For example, the support substrate 21 such as a glass plate is not completely illustrated, but a driving element such as a TFT is formed for each RGB sub-pixel of each pixel, and the first electrode 22 connected to the driving element is flat. On the conversion film, it is formed by a combination of a metal film such as Ag or APC and an ITO film. As shown in FIGS. 9 to 10, an insulating bank 23 made of SiO _2, acrylic resin, polyimide resin, or the like is formed between the sub-pixels. On the insulating bank 23 of the support substrate 21, the above-described vapor deposition mask 1 is aligned and fixed. For this fixing, as shown in FIG. 1 described above, for example, a permanent magnet 3A of a magnet chuck 3 provided via a touch plate 4 on the surface opposite to the vapor deposition surface of the support substrate 21 (vapor deposition substrate 2) is used. By adsorbing. As described above, since a magnetic material is used for the metal support layer 12 (see FIG. 8) of the vapor deposition mask 1, when the magnetic field is applied by the magnet chuck 3, the metal support layer 12 and the magnet chuck 3 of the vapor deposition mask 1 are used. A suction force is generated between At this time, as described above, since the current flows through the coil 32 of the electromagnet 3B is very short, there is almost no heat generation. However, by providing the heat pipe 7, even a small amount of heat is efficiently dissipated. As a result, even if there is a difference in coefficient of thermal expansion between the vapor deposition mask 1 and the support substrate 21, the mutual displacement is greatly suppressed. A high-definition organic EL display device can be obtained.

  In this state, as shown in FIG. 9, the vapor deposition material 51 is scattered from the vapor deposition source (crucible) 5 in the vapor deposition apparatus, and the vapor deposition material 51 is applied only to the portion of the support substrate 21 exposed to the opening 11 a of the vapor deposition mask 1. The organic layer laminated film 25 is formed on the first electrode 22 of the desired sub-pixel by vapor deposition.

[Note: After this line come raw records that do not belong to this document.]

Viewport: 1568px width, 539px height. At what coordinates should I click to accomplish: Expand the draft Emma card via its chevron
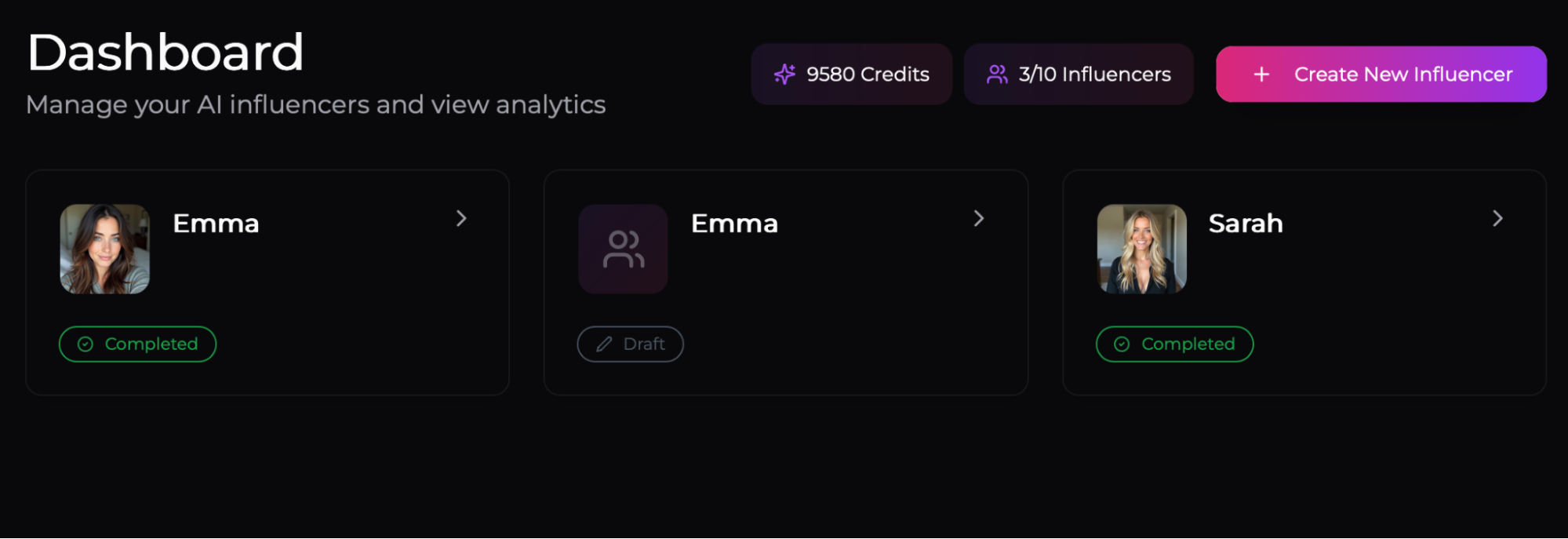[979, 219]
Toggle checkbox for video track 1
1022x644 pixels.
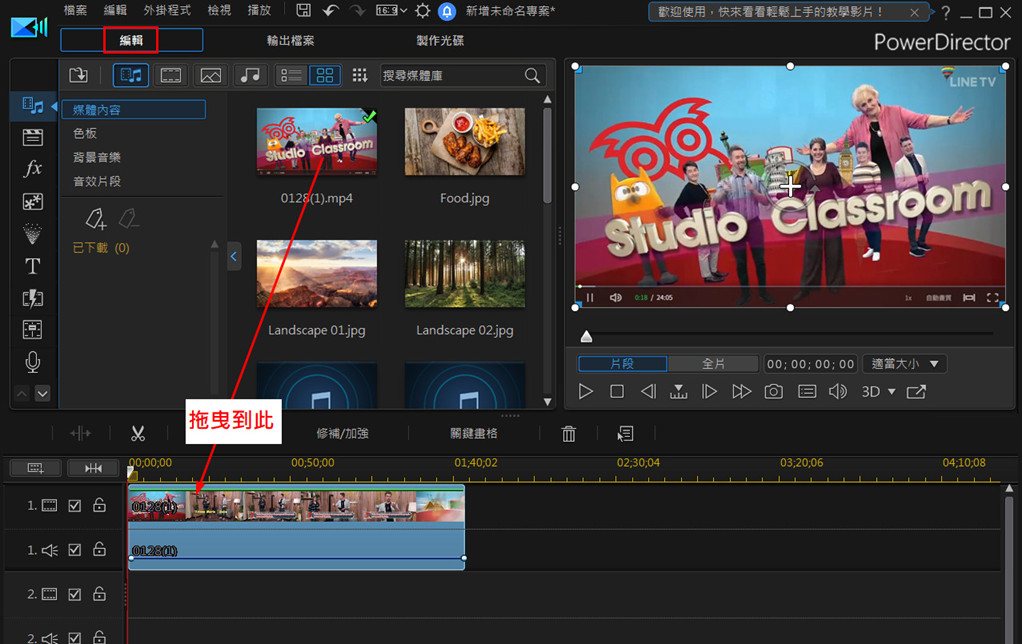[75, 506]
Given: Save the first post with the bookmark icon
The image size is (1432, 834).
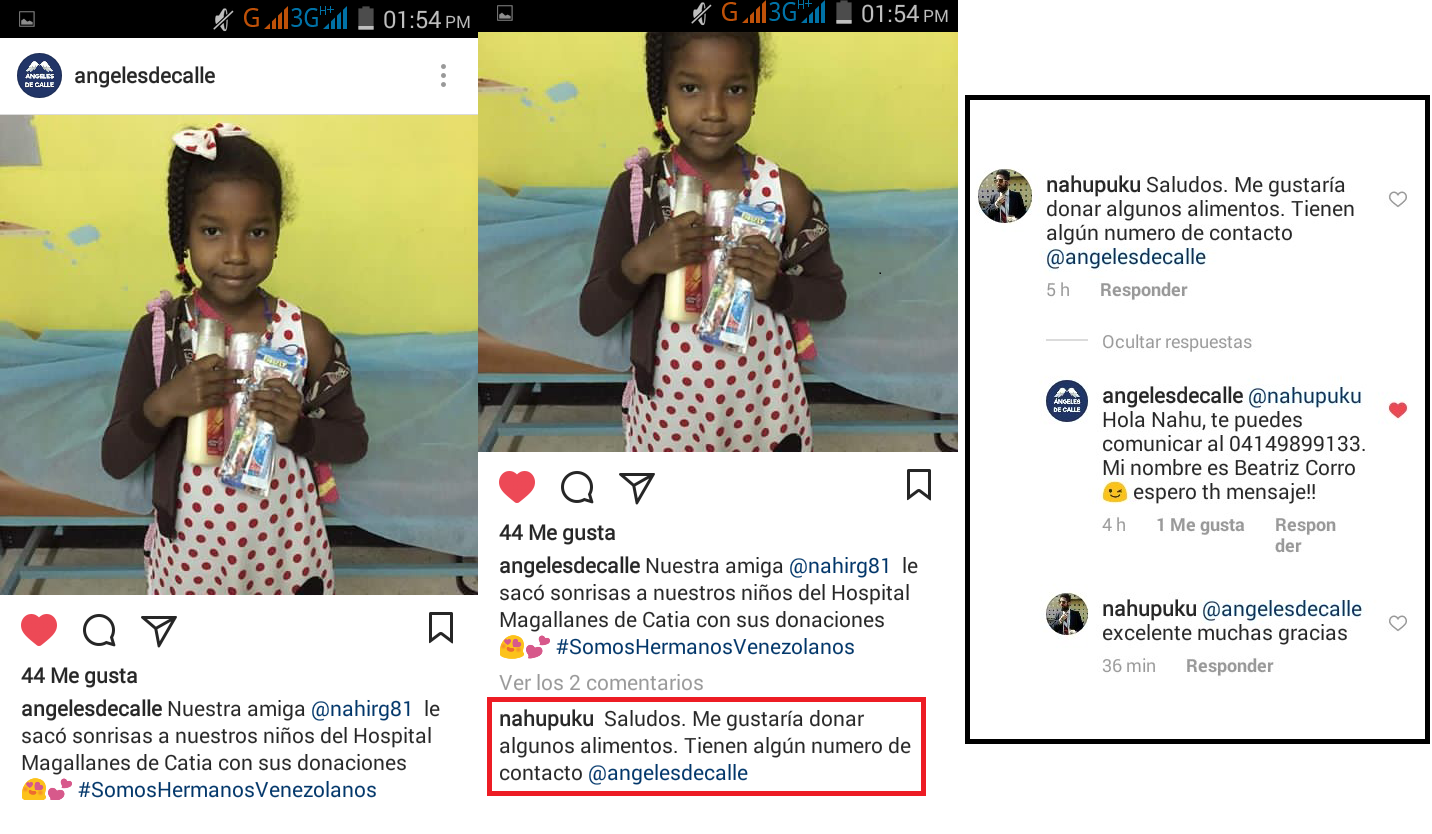Looking at the screenshot, I should click(x=441, y=628).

This vapor deposition process may be performed for each sub-pixel by sequentially replacing the vapor deposition mask 1. The vapor deposition mask 1 in which the same material is vapor-deposited simultaneously on a plurality of subpixels may be used. When the deposition mask 1 is replaced, the magnetic field to the metal support layer 12 (see FIG. 8) of the deposition mask 1 is weakened by operating an electromagnet 3B (see FIG. 1) not shown in FIG. Thus, it is controlled by a power supply circuit (not shown).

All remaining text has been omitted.